┌─ EXTRACTED ENTRIES

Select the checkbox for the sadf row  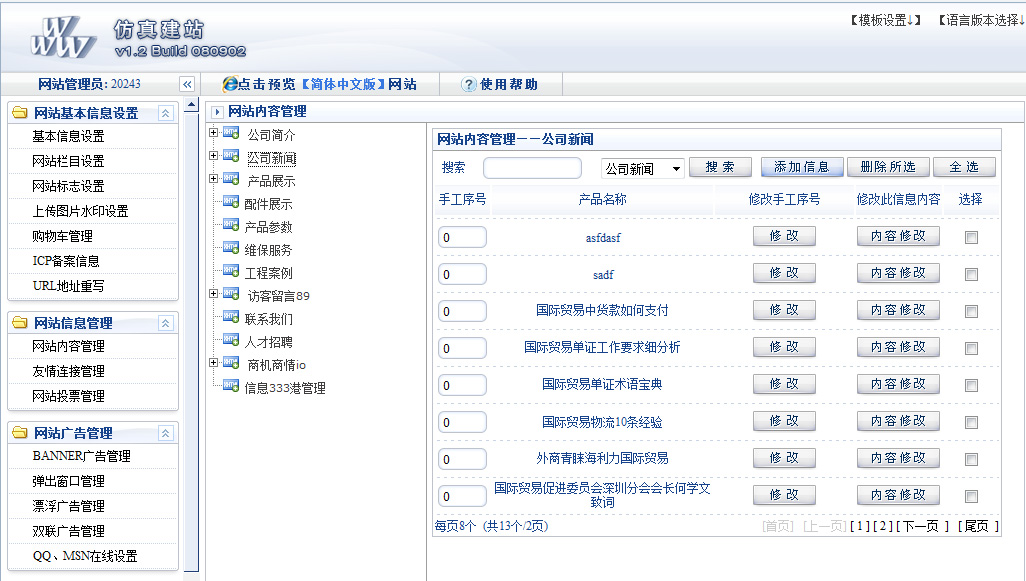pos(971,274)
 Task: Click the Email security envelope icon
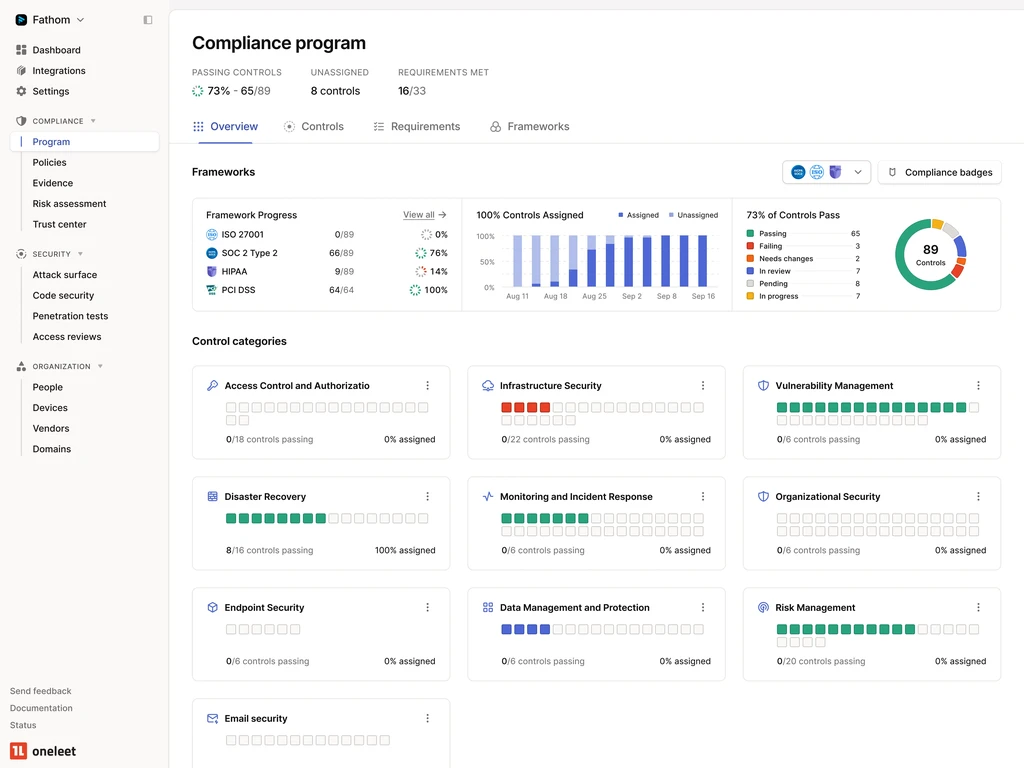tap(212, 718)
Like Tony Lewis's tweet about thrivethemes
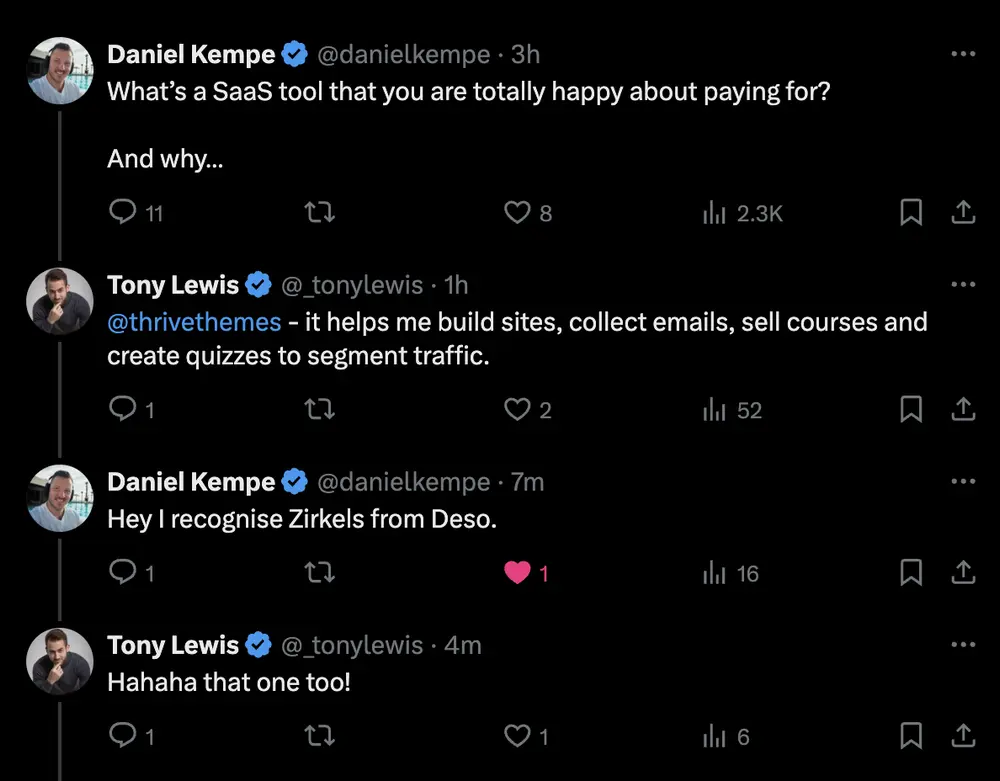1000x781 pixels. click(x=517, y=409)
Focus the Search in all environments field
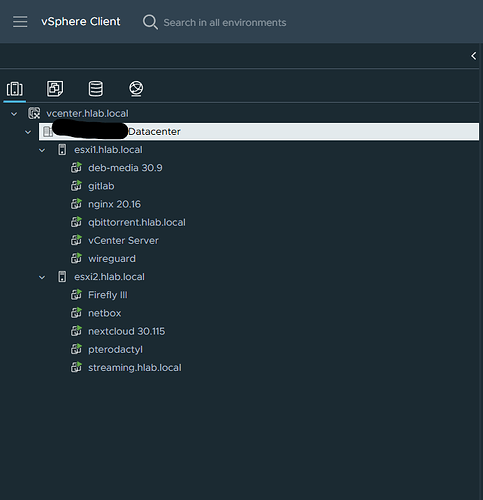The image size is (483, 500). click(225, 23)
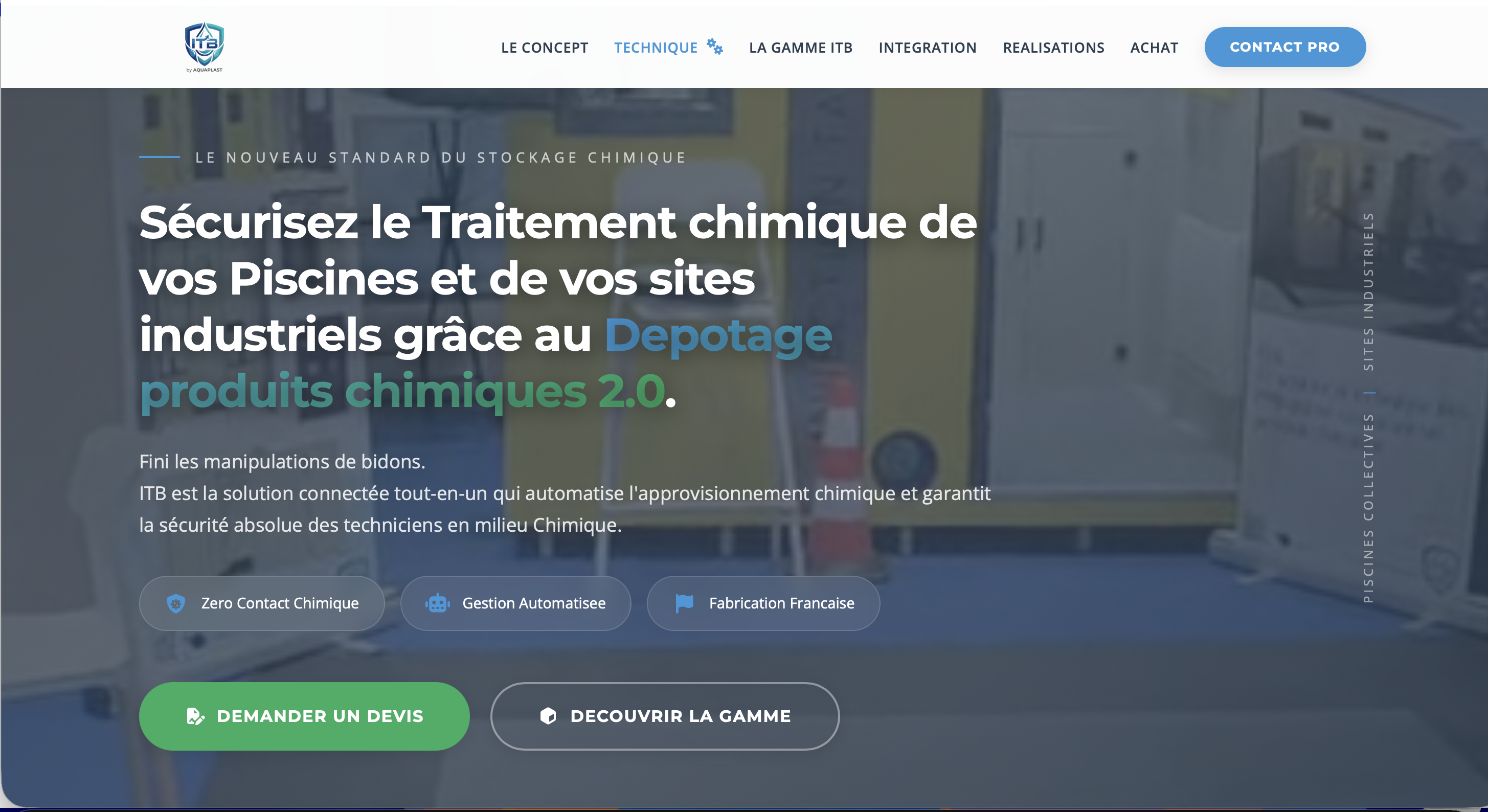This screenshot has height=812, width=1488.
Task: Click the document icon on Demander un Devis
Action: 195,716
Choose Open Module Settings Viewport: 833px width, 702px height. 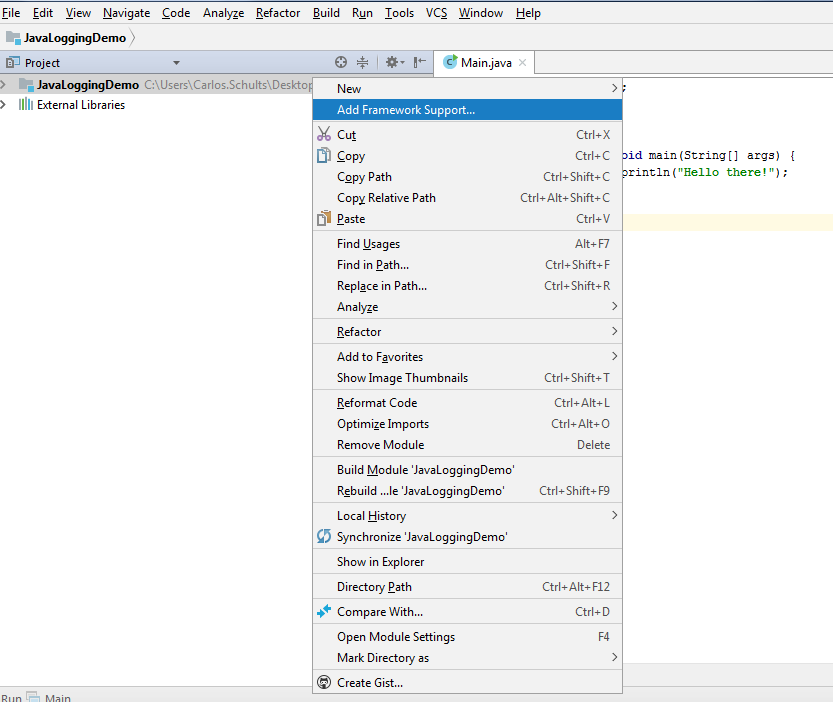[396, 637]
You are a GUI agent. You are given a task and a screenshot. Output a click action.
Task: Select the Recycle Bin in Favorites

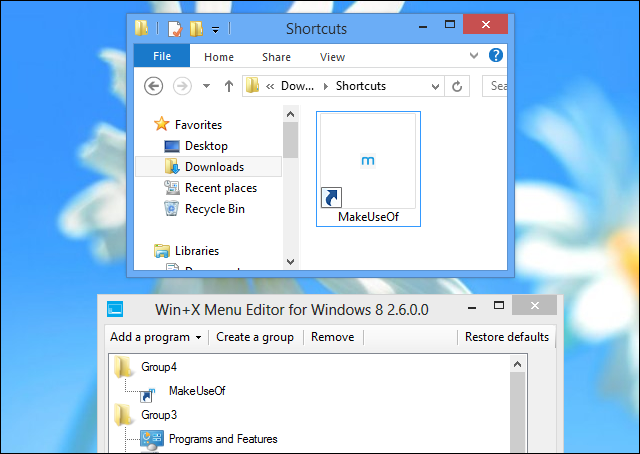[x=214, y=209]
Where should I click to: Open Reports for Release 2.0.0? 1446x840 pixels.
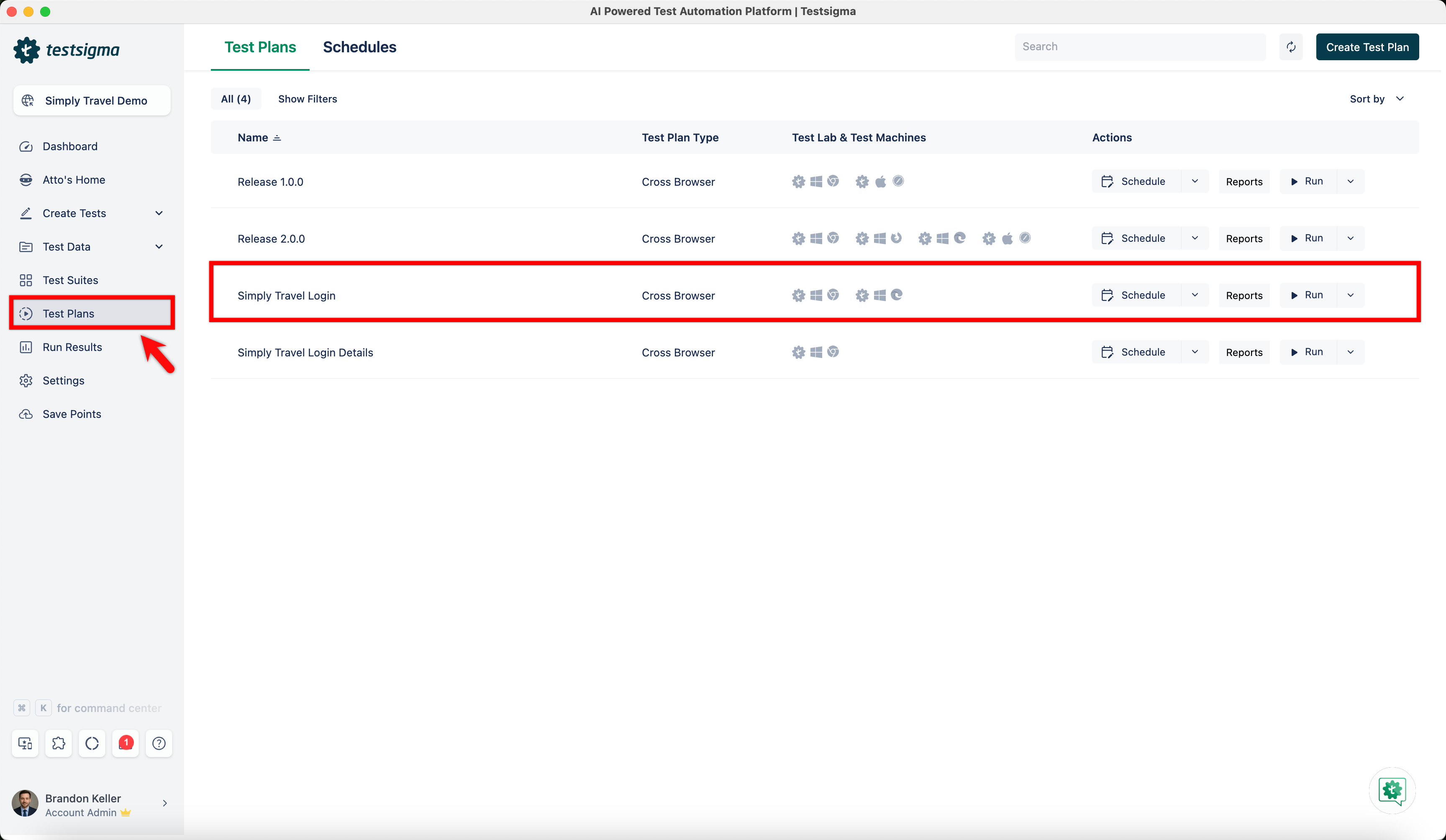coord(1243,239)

└─

● YOUR GOAL
Echo the items starting with the line containing "You are a GUI" and continuing through the end of the items, reproducing each line as it stands. Leave the pictures out of your answer.

● THE RESPONSE
You are a GUI agent. You are given a task and a screenshot. Output a click action.
Task: Select the Recycle Bin in Favorites

[x=214, y=209]
Where should I click to: Open Reports for Release 2.0.0? 1446x840 pixels.
coord(1243,239)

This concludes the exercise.